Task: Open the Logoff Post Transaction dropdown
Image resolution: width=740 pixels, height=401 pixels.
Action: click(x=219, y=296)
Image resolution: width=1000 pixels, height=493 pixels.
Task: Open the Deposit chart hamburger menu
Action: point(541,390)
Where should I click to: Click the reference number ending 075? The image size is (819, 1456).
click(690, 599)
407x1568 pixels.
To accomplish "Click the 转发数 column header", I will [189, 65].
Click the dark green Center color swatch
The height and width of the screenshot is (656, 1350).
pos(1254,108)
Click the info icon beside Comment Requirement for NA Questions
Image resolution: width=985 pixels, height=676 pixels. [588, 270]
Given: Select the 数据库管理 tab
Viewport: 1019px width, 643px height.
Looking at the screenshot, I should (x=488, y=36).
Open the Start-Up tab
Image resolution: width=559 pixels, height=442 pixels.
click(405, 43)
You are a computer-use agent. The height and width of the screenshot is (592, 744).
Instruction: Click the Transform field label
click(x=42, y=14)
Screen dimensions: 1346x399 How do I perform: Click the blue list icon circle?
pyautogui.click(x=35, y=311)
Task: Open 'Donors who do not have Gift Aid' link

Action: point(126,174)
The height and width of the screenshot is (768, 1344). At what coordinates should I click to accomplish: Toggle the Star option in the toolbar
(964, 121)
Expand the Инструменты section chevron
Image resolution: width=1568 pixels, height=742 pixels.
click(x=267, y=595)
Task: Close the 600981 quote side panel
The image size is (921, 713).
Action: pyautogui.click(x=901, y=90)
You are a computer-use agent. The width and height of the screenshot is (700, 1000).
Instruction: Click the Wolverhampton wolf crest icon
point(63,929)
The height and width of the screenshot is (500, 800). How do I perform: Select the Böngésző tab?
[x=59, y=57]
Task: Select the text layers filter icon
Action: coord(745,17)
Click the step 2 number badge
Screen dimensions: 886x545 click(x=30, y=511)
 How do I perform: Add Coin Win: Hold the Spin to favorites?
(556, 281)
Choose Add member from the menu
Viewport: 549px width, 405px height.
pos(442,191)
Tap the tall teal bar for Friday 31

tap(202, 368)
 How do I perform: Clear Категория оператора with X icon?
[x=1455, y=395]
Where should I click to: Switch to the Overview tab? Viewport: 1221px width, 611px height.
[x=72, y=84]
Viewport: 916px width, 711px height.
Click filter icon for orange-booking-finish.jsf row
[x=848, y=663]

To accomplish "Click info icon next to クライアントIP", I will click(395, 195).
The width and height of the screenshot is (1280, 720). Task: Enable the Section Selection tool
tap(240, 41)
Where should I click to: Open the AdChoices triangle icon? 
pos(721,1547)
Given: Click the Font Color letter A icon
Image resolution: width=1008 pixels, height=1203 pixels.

→ To do:
What the exercise needs is every record again, word for word.

→ Answer to the exercise:
Task: Open the Logoff Post Transaction dropdown
Image resolution: width=740 pixels, height=401 pixels.
Action: click(x=219, y=296)
Image resolution: width=1000 pixels, height=493 pixels.
Task: Open the Deposit chart hamburger menu
Action: point(541,390)
Where should I click to: Click the reference number ending 075? The image size is (819, 1456).
click(690, 599)
407x1568 pixels.
To accomplish "Click the 转发数 column header", I will [189, 65].
Click the dark green Center color swatch
The height and width of the screenshot is (656, 1350).
pos(1254,108)
Click the info icon beside Comment Requirement for NA Questions
Image resolution: width=985 pixels, height=676 pixels. [588, 270]
Given: Select the 数据库管理 tab
Viewport: 1019px width, 643px height.
Looking at the screenshot, I should (x=488, y=36).
Open the Start-Up tab
Image resolution: width=559 pixels, height=442 pixels.
click(405, 43)
You are a computer-use agent. The height and width of the screenshot is (592, 744).
Instruction: Click the Transform field label
click(x=42, y=14)
Screen dimensions: 1346x399 How do I perform: Click the blue list icon circle?
pyautogui.click(x=35, y=311)
Task: Open 'Donors who do not have Gift Aid' link

Action: point(126,174)
The height and width of the screenshot is (768, 1344). At what coordinates should I click to accomplish: Toggle the Star option in the toolbar
(964, 121)
Expand the Инструменты section chevron
Image resolution: width=1568 pixels, height=742 pixels.
click(x=267, y=595)
Task: Close the 600981 quote side panel
The image size is (921, 713).
Action: pyautogui.click(x=901, y=90)
You are a computer-use agent. The width and height of the screenshot is (700, 1000).
Instruction: Click the Wolverhampton wolf crest icon
point(63,929)
The height and width of the screenshot is (500, 800). How do I perform: Select the Böngésző tab?
[x=59, y=57]
Task: Select the text layers filter icon
Action: coord(745,17)
Click the step 2 number badge
Screen dimensions: 886x545 click(x=30, y=511)
 How do I perform: Add Coin Win: Hold the Spin to favorites?
(556, 281)
Choose Add member from the menu
Viewport: 549px width, 405px height.
pos(442,191)
Tap the tall teal bar for Friday 31

tap(202, 368)
 How do I perform: Clear Категория оператора with X icon?
[x=1455, y=395]
Where should I click to: Switch to the Overview tab? Viewport: 1221px width, 611px height.
[x=72, y=84]
Viewport: 916px width, 711px height.
Click filter icon for orange-booking-finish.jsf row
[x=848, y=663]

To accomplish "Click info icon next to クライアントIP", I will click(395, 195).
The width and height of the screenshot is (1280, 720). Task: Enable the Section Selection tool
tap(240, 41)
Where should I click to: Open the AdChoices triangle icon? 
pos(721,1547)
Given: Click the Font Color letter A icon
Image resolution: width=1008 pixels, height=1203 pixels.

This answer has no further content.